Leonard Pitts, Jr. on the shootings at the church in Tennessee:
Your humble correspondent has never been much for ideology. I find it hard to believe liberals have a monopoly on truth. Same for conservatives. And frankly, as far as I’m concerned, any worldview that can be summed up in a word probably isn’t much of a worldview.
But it is increasingly the case that what we are being presented isn’t a debate between competing worldviews so much as it is a morality play: righteous good versus unholy evil. Conservatives have cast themselves in the former role, leaving liberals the latter. It’s a libel to which liberals have responded as the bug does to the windshield: splat.
Unable to say what they believe or to frame it any compelling way, they have allowed themselves to be defined instead from without, standing ineffectual in a mudstorm of invective. They are, the propaganda goes, effete, unpatriotic, unstable, un-American, anti-God, evil, and the source of a voter’s every problem, down to and including the death of his goldfish and the breakup of his marriage.
It is so over the top, so patently ridiculous, it’s almost funny.

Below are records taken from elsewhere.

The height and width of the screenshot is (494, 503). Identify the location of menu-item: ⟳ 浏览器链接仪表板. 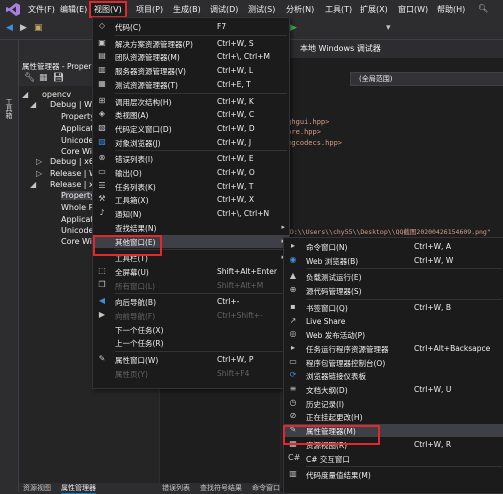
(394, 376).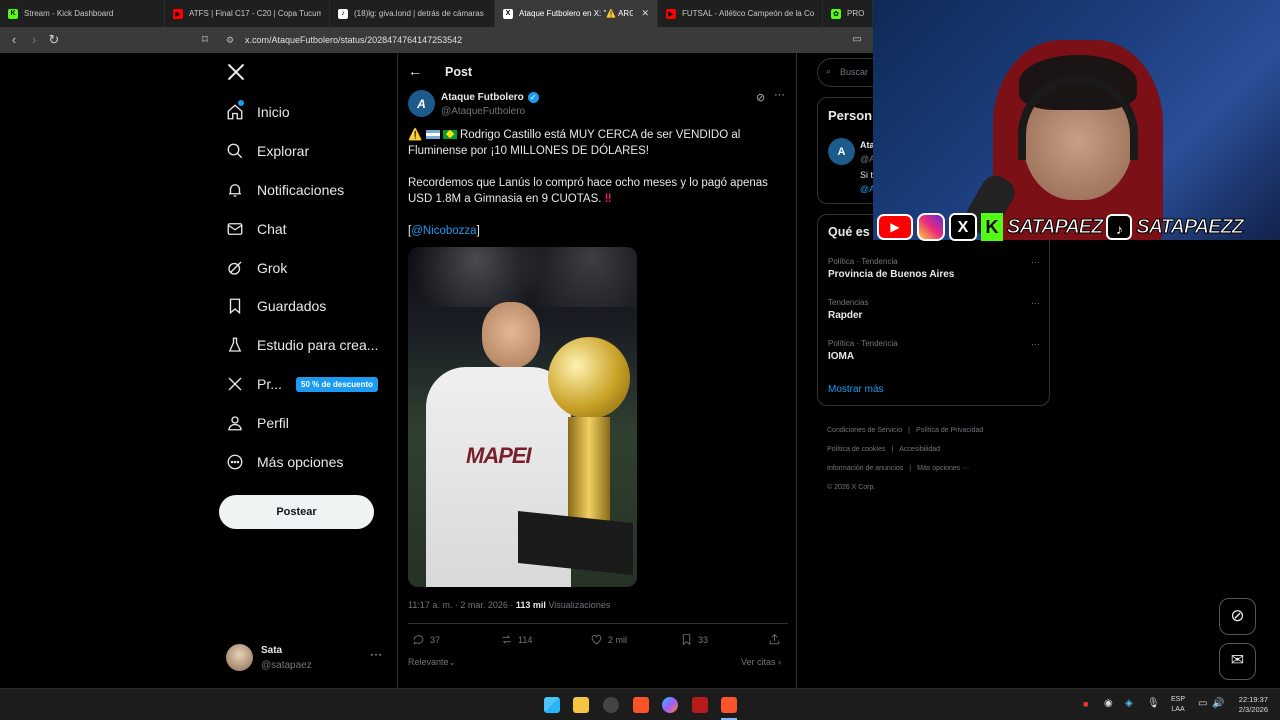 This screenshot has height=720, width=1280. What do you see at coordinates (516, 640) in the screenshot?
I see `repost-button: 114` at bounding box center [516, 640]. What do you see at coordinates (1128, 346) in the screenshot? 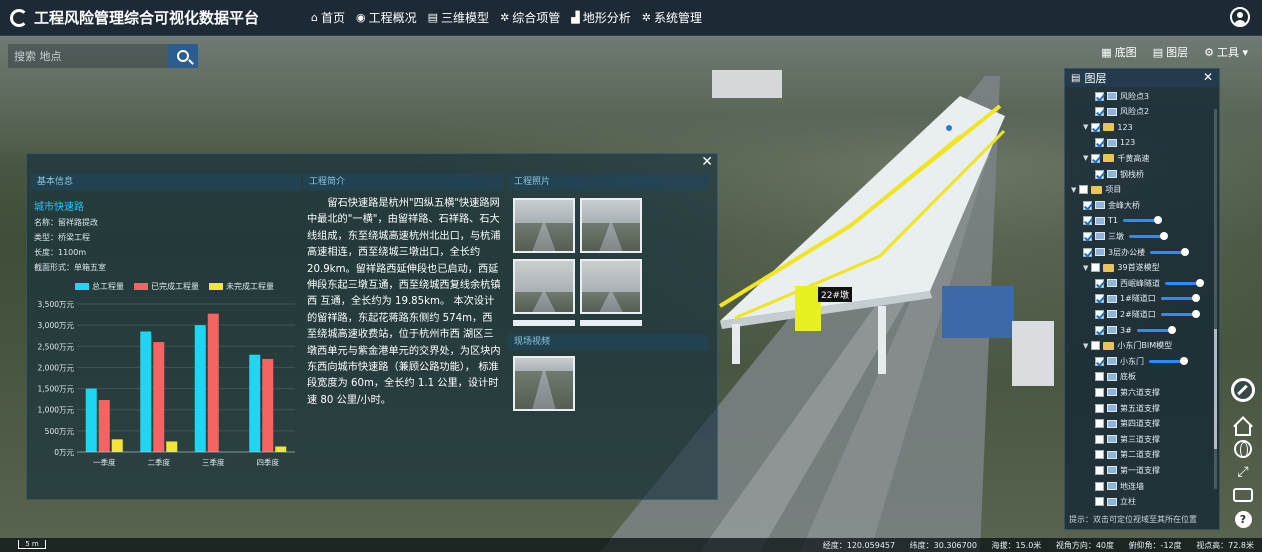
I see `layer-row: ▼ 小东门BIM模型` at bounding box center [1128, 346].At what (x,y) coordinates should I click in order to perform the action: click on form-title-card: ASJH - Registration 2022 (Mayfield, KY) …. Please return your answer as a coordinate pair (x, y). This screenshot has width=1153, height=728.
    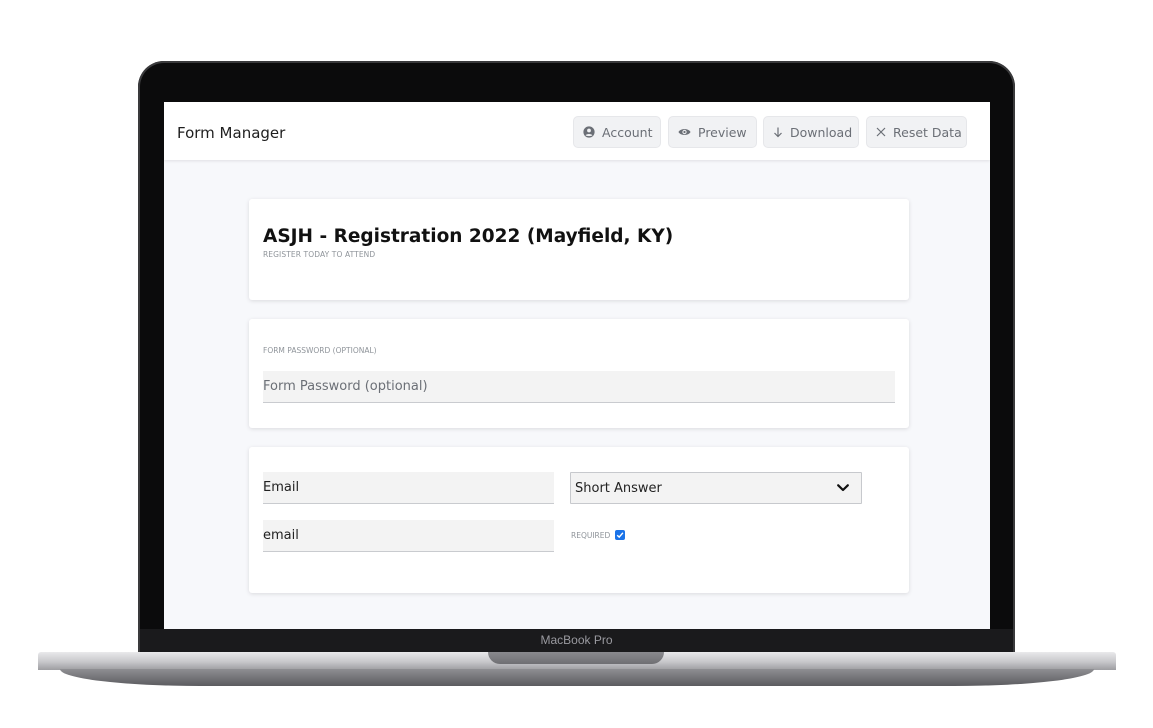
    Looking at the image, I should click on (579, 250).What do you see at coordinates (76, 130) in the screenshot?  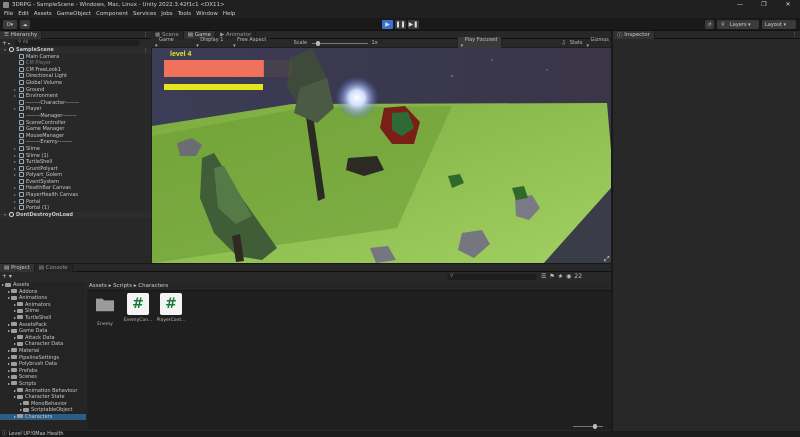 I see `hierarchy-item: Game Manager` at bounding box center [76, 130].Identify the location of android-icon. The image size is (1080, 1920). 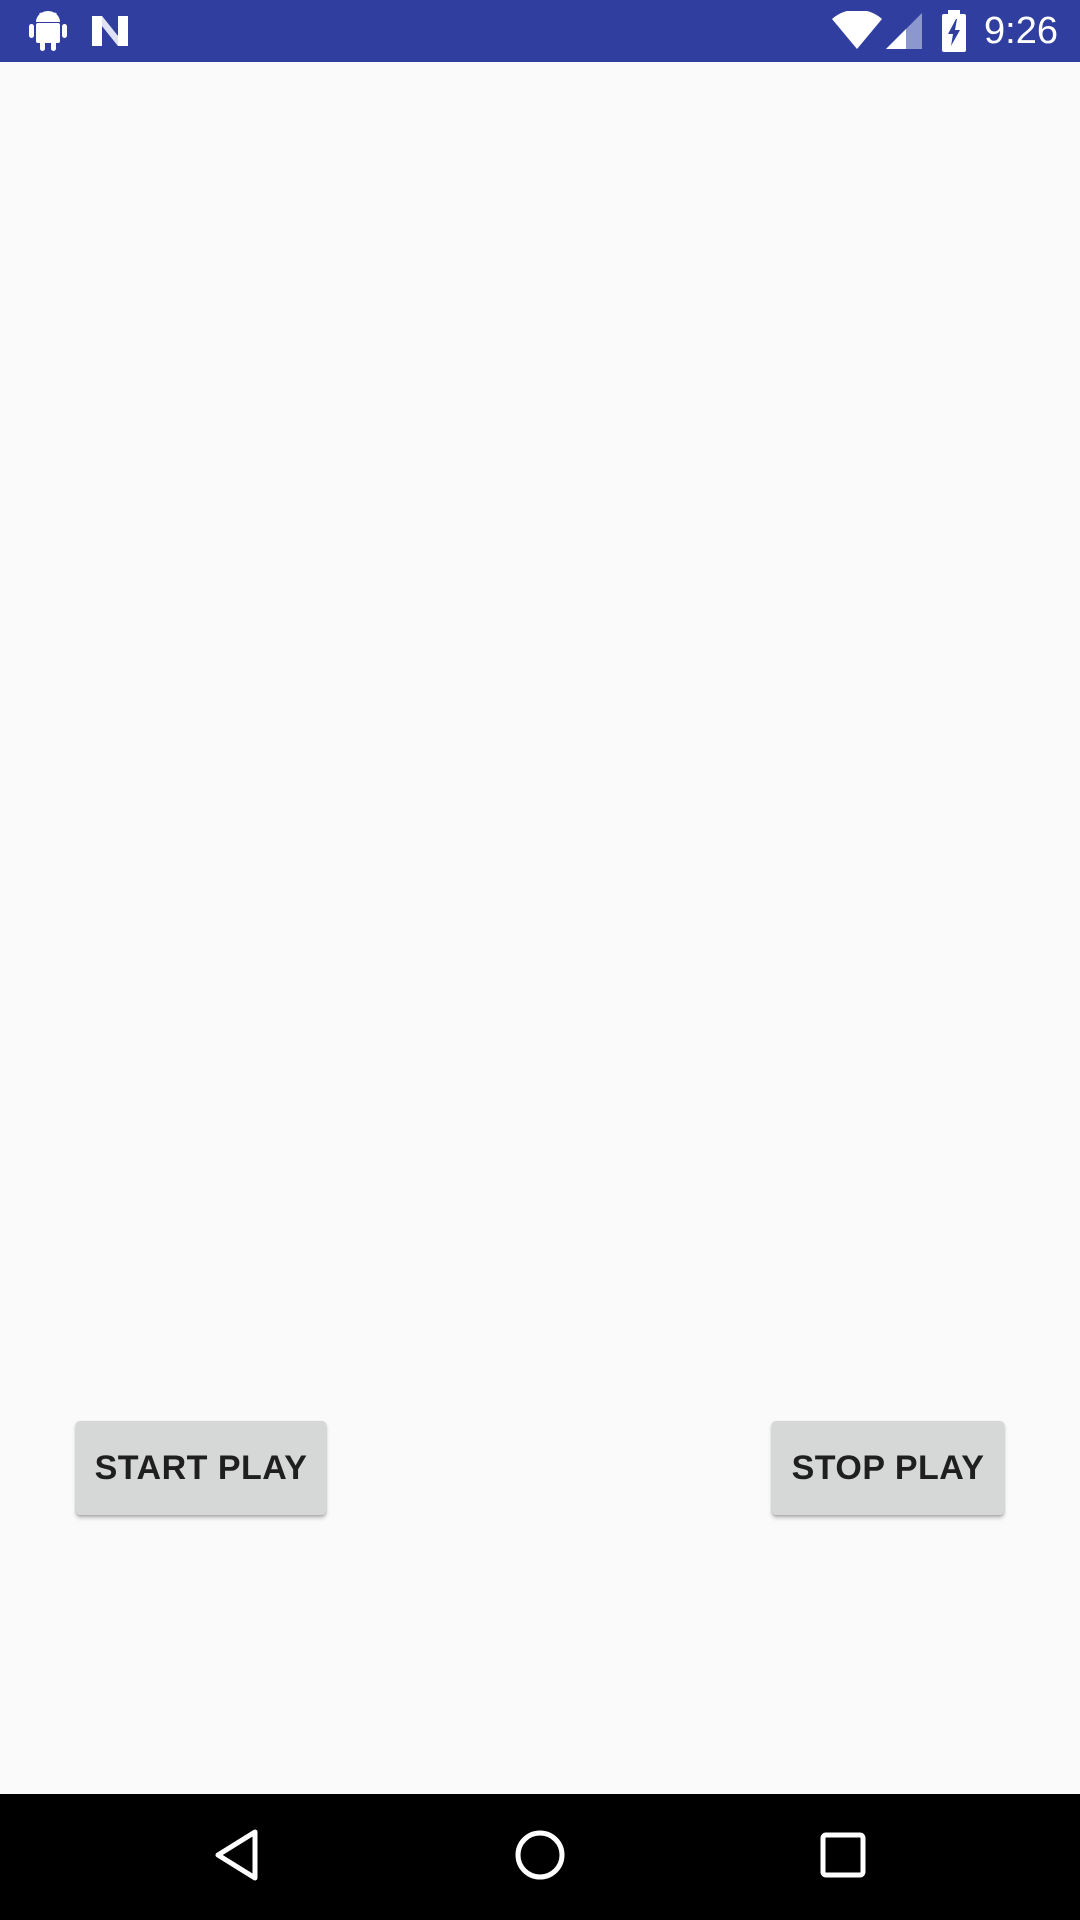
(48, 31).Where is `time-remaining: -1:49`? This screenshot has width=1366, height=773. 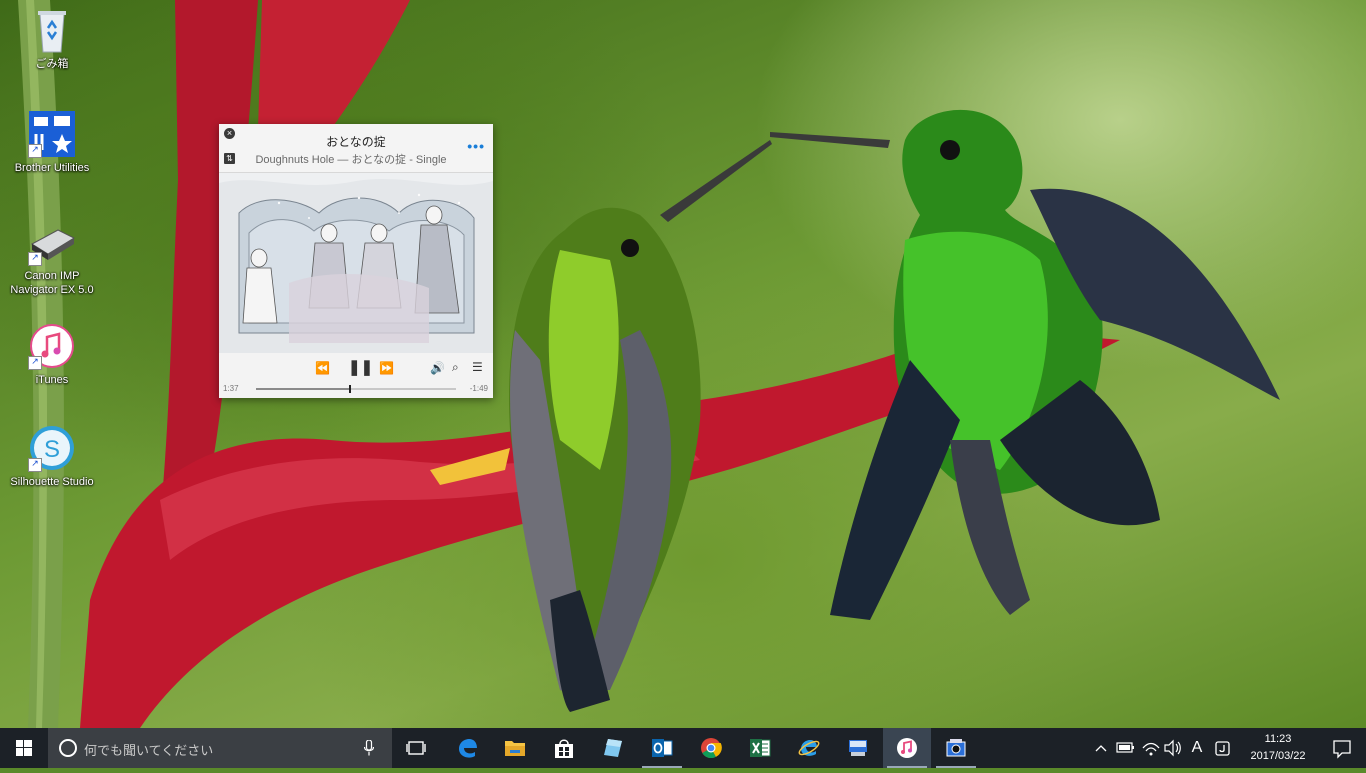 time-remaining: -1:49 is located at coordinates (478, 388).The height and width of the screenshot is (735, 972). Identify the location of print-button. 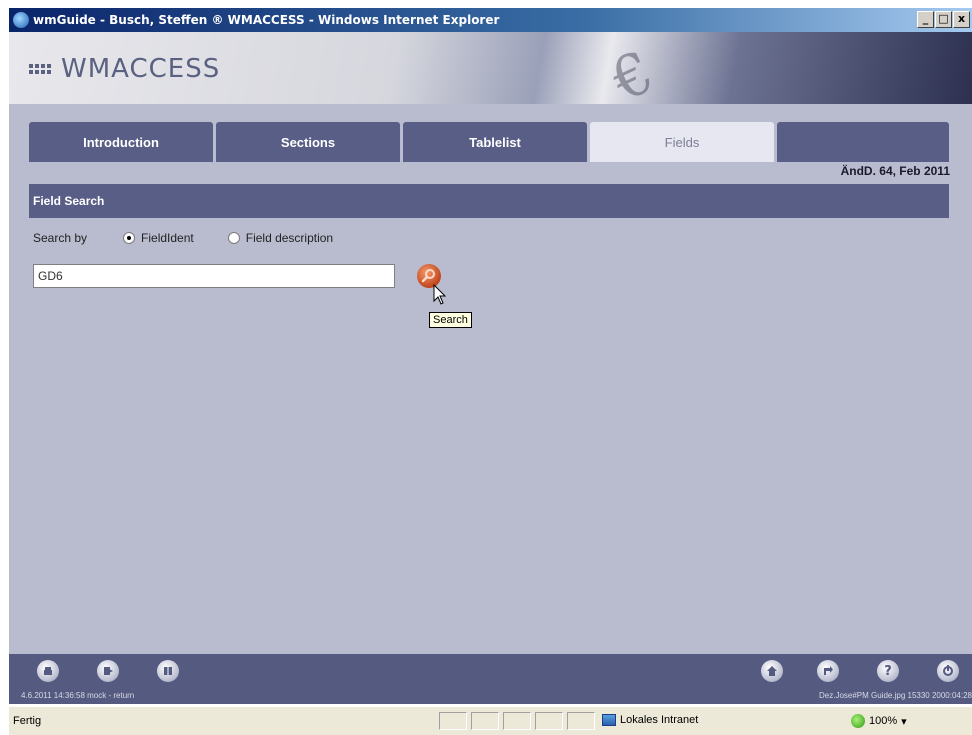
(48, 671).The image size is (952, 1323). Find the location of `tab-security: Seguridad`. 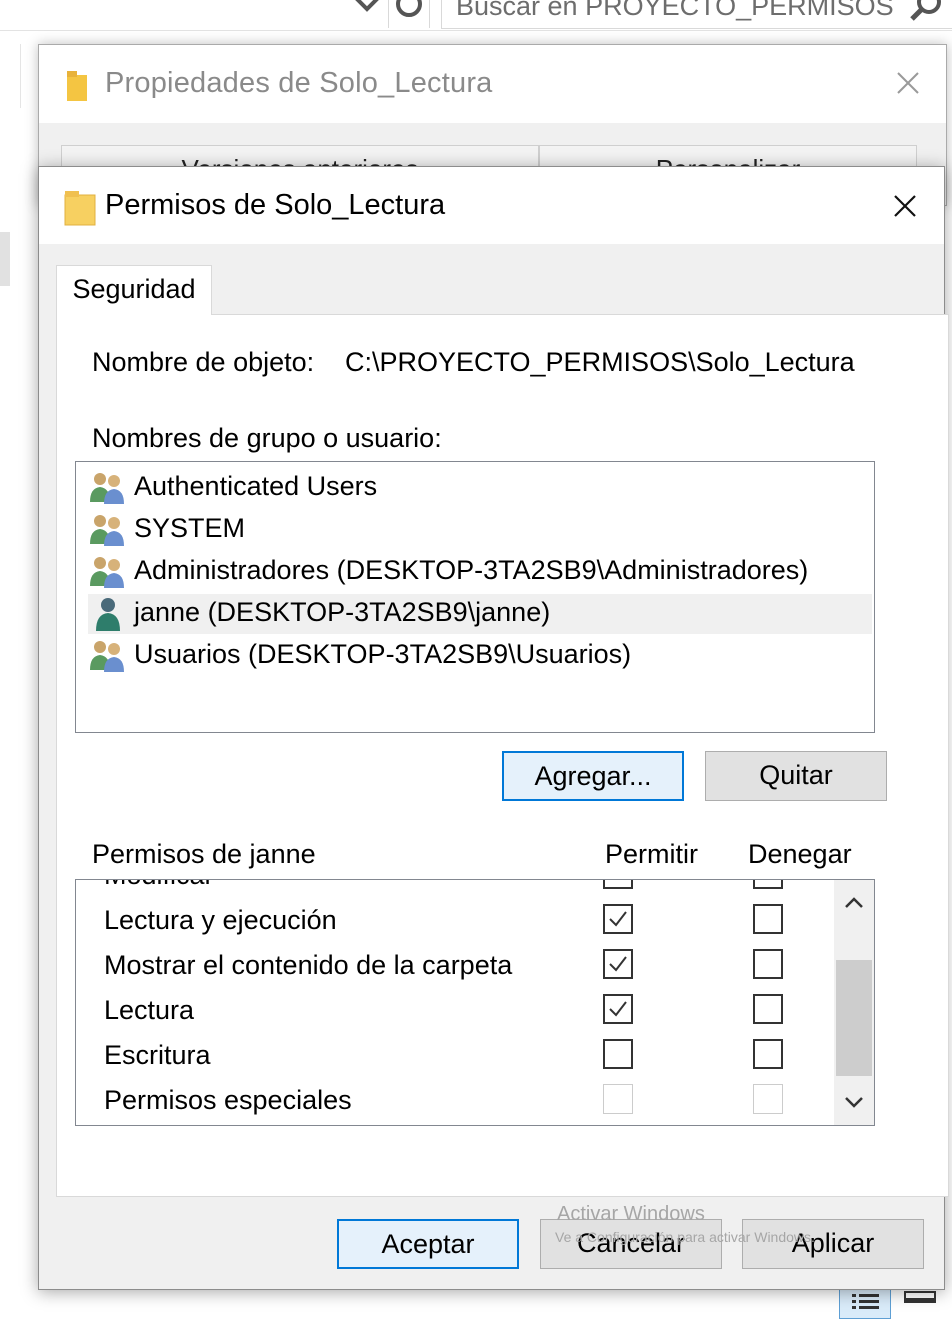

tab-security: Seguridad is located at coordinates (134, 290).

Until you remember that dehumanizing people inevitably has consequences.
That’s what Knoxville is, a consequence.
No, conservatives did not cause this bloodbath. Jim Adkisson allegedly did. But in telling him ”liberals” were the source of his every disaffection and woe, conservatives certainly validated the hatred and madness that drove him.
It would be a fitting tribute to those who were lost in Knoxville if this tragedy gave the authors of the ongoing morality play cause for pause — and reflection. Or is accountability yet another lost conservative value?
As someone noted in a comment at another blog, no one wants censorship; what is needed is responsible judgment.